===== SOURCE DATA
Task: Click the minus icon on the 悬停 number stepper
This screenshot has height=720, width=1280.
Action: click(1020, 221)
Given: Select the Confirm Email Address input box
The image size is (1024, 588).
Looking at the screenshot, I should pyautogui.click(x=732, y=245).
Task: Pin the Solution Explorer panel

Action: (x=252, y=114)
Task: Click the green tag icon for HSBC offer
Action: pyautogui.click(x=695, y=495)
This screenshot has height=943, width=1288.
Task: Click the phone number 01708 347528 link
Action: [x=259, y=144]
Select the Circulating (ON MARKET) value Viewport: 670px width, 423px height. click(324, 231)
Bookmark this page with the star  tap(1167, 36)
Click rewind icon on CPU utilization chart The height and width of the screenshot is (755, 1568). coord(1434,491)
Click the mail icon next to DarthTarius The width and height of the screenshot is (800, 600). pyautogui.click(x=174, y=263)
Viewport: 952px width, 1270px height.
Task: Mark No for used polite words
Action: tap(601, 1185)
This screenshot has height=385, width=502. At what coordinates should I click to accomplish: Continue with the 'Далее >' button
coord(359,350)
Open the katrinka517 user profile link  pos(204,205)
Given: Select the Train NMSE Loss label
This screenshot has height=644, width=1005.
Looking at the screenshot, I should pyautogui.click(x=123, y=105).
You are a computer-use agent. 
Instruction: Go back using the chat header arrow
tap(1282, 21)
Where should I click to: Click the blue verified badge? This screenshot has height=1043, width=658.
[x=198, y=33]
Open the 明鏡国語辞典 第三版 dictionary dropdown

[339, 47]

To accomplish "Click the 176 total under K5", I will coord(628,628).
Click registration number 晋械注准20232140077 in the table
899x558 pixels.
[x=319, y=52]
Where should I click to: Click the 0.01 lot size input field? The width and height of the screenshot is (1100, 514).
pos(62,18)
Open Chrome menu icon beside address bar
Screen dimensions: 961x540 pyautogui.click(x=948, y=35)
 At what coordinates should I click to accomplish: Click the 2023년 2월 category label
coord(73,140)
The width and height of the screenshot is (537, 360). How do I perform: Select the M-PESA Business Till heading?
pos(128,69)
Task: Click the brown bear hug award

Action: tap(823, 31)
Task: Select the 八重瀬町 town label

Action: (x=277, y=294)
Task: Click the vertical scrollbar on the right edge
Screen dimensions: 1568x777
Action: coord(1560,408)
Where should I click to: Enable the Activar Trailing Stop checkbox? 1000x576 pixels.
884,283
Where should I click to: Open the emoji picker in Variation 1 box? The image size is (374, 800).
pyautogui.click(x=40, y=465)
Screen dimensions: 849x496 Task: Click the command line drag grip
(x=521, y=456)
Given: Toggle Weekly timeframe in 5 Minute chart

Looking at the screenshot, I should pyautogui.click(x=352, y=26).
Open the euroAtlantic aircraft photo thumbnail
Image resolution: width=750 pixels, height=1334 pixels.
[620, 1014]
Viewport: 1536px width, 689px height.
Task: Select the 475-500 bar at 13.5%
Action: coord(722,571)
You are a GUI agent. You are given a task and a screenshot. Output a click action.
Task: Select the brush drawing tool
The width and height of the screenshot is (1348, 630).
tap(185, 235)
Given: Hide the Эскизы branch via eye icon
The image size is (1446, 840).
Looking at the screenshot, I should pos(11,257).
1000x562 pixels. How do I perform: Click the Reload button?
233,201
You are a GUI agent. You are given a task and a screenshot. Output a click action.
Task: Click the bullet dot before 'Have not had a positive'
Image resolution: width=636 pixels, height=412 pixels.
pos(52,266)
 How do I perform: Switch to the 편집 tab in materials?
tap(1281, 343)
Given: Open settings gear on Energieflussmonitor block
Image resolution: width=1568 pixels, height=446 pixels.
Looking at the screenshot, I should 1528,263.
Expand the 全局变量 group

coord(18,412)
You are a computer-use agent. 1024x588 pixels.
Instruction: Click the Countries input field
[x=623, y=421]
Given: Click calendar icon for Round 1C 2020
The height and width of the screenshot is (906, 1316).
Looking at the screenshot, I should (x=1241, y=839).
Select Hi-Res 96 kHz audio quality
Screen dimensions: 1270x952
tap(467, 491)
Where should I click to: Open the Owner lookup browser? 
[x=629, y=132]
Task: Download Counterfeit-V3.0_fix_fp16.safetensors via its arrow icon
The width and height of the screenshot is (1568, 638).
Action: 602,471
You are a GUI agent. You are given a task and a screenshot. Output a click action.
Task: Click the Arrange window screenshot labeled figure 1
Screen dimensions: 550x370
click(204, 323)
==========
> [WRITTEN INSTRUCTION]: Rewrite all the records above with "Where should I click to" replaced by "Where do I click to", leaving everything else unchanged.

> [COMPLETED EXERCISE]:
Task: Click the minus icon on the 悬停 number stepper
This screenshot has height=720, width=1280.
Action: click(1020, 221)
Given: Select the Confirm Email Address input box
The image size is (1024, 588).
Looking at the screenshot, I should pyautogui.click(x=732, y=245).
Task: Pin the Solution Explorer panel

Action: (x=252, y=114)
Task: Click the green tag icon for HSBC offer
Action: pyautogui.click(x=695, y=495)
This screenshot has height=943, width=1288.
Task: Click the phone number 01708 347528 link
Action: [x=259, y=144]
Select the Circulating (ON MARKET) value Viewport: 670px width, 423px height. click(324, 231)
Bookmark this page with the star  tap(1167, 36)
Click rewind icon on CPU utilization chart The height and width of the screenshot is (755, 1568). coord(1434,491)
Click the mail icon next to DarthTarius The width and height of the screenshot is (800, 600). pyautogui.click(x=174, y=263)
Viewport: 952px width, 1270px height.
Task: Mark No for used polite words
Action: tap(601, 1185)
This screenshot has height=385, width=502. At what coordinates should I click to accomplish: Continue with the 'Далее >' button
coord(359,350)
Open the katrinka517 user profile link  pos(204,205)
Given: Select the Train NMSE Loss label
This screenshot has height=644, width=1005.
Looking at the screenshot, I should pyautogui.click(x=123, y=105).
You are a computer-use agent. 
Instruction: Go back using the chat header arrow
tap(1282, 21)
Where do I click to: Click the blue verified badge? This screenshot has height=1043, width=658.
[x=198, y=33]
Open the 明鏡国語辞典 第三版 dictionary dropdown

[339, 47]

To accomplish "Click the 176 total under K5", I will coord(628,628).
Click registration number 晋械注准20232140077 in the table
899x558 pixels.
[x=319, y=52]
Where do I click to: Click the 0.01 lot size input field? The width and height of the screenshot is (1100, 514).
pos(62,18)
Open Chrome menu icon beside address bar
Screen dimensions: 961x540 pyautogui.click(x=948, y=35)
 At what coordinates should I click to accomplish: Click the 2023년 2월 category label
coord(73,140)
The width and height of the screenshot is (537, 360). How do I perform: Select the M-PESA Business Till heading?
pos(128,69)
Task: Click the brown bear hug award

Action: tap(823, 31)
Task: Select the 八重瀬町 town label

Action: (x=277, y=294)
Task: Click the vertical scrollbar on the right edge
Screen dimensions: 1568x777
Action: coord(1560,408)
Where do I click to: Enable the Activar Trailing Stop checkbox? 1000x576 pixels.
884,283
Where do I click to: Open the emoji picker in Variation 1 box? The image size is (374, 800).
pyautogui.click(x=40, y=465)
Screen dimensions: 849x496 Task: Click the command line drag grip
(x=521, y=456)
Given: Toggle Weekly timeframe in 5 Minute chart

Looking at the screenshot, I should pyautogui.click(x=352, y=26).
Open the euroAtlantic aircraft photo thumbnail
Image resolution: width=750 pixels, height=1334 pixels.
[620, 1014]
Viewport: 1536px width, 689px height.
Task: Select the 475-500 bar at 13.5%
Action: coord(722,571)
You are a GUI agent. You are given a task and a screenshot. Output a click action.
Task: Select the brush drawing tool
The width and height of the screenshot is (1348, 630).
tap(185, 235)
Given: Hide the Эскизы branch via eye icon
The image size is (1446, 840).
Looking at the screenshot, I should pos(11,257).
1000x562 pixels. How do I perform: Click the Reload button?
233,201
You are a GUI agent. You are given a task and a screenshot. Output a click action.
Task: Click the bullet dot before 'Have not had a positive'
Image resolution: width=636 pixels, height=412 pixels.
pos(52,266)
 How do I perform: Switch to the 편집 tab in materials?
tap(1281, 343)
Given: Open settings gear on Energieflussmonitor block
Image resolution: width=1568 pixels, height=446 pixels.
Looking at the screenshot, I should 1528,263.
Expand the 全局变量 group

coord(18,412)
You are a computer-use agent. 1024x588 pixels.
Instruction: Click the Countries input field
[x=623, y=421]
Given: Click calendar icon for Round 1C 2020
The height and width of the screenshot is (906, 1316).
Looking at the screenshot, I should (x=1241, y=839).
Select Hi-Res 96 kHz audio quality
Screen dimensions: 1270x952
tap(467, 491)
Where do I click to: Open the Owner lookup browser? 
[x=629, y=132]
Task: Download Counterfeit-V3.0_fix_fp16.safetensors via its arrow icon
The width and height of the screenshot is (1568, 638).
Action: 602,471
You are a GUI agent. You are given a task and a screenshot. Output a click action.
Task: Click the Arrange window screenshot labeled figure 1
Screen dimensions: 550x370
click(204, 323)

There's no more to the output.